Input records below:

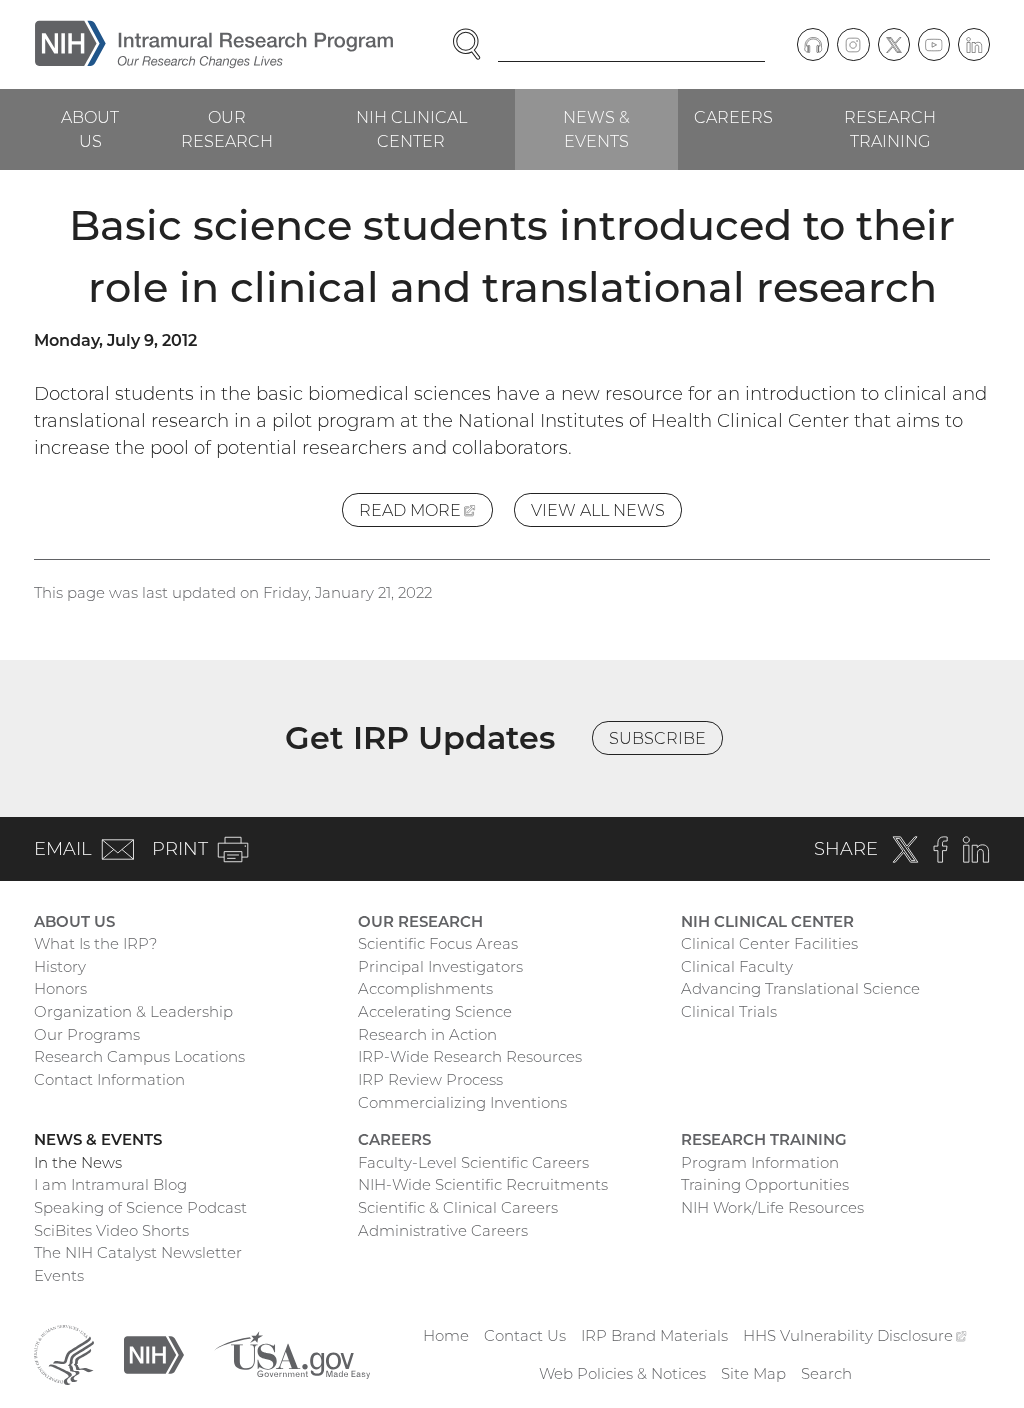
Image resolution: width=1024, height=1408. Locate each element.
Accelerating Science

End of Input records.
Input records below:

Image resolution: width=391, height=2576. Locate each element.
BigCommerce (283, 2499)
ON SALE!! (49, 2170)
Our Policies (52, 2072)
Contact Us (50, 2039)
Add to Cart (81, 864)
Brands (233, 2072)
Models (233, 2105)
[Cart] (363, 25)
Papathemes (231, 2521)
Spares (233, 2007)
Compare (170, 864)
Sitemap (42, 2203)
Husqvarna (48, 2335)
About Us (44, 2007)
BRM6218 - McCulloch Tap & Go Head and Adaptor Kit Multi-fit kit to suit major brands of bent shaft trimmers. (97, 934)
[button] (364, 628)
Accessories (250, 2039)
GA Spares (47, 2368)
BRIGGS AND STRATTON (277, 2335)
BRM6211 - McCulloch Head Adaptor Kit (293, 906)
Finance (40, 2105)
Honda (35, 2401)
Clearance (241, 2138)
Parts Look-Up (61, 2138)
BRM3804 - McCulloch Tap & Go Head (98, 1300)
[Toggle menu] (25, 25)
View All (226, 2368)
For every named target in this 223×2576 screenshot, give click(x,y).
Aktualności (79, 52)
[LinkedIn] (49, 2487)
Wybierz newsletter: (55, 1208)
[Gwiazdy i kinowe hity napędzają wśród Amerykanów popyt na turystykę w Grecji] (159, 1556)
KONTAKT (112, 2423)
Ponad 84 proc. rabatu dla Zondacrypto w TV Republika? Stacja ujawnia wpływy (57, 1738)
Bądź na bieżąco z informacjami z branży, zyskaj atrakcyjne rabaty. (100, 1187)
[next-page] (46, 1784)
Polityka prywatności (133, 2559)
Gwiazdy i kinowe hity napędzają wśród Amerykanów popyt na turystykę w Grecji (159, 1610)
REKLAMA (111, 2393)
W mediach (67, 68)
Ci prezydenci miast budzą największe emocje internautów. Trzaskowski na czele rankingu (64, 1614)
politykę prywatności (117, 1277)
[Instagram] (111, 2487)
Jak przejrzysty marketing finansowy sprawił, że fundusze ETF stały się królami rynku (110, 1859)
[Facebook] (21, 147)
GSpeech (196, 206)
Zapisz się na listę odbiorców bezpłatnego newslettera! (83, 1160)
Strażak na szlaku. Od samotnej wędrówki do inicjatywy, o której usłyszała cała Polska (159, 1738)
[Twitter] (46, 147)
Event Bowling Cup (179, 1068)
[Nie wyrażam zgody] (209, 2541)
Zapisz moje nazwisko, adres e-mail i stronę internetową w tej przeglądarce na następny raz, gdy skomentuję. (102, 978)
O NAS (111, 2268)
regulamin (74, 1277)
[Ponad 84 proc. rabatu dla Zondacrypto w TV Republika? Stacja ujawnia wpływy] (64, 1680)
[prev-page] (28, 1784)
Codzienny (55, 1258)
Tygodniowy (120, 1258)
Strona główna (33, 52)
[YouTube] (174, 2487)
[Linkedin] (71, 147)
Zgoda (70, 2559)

End of Input records.
Input records below:

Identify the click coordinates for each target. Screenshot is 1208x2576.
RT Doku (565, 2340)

End of Input records.

Your objective: Begin with the line above that has "regulamin (74, 1277)" and continue through the line that has "Zgoda (70, 2559)", setting each one down exactly. Stop there.

Solution:
regulamin (74, 1277)
[Ponad 84 proc. rabatu dla Zondacrypto w TV Republika? Stacja ujawnia wpływy] (64, 1680)
[prev-page] (28, 1784)
Codzienny (55, 1258)
Tygodniowy (120, 1258)
Strona główna (33, 52)
[YouTube] (174, 2487)
[Linkedin] (71, 147)
Zgoda (70, 2559)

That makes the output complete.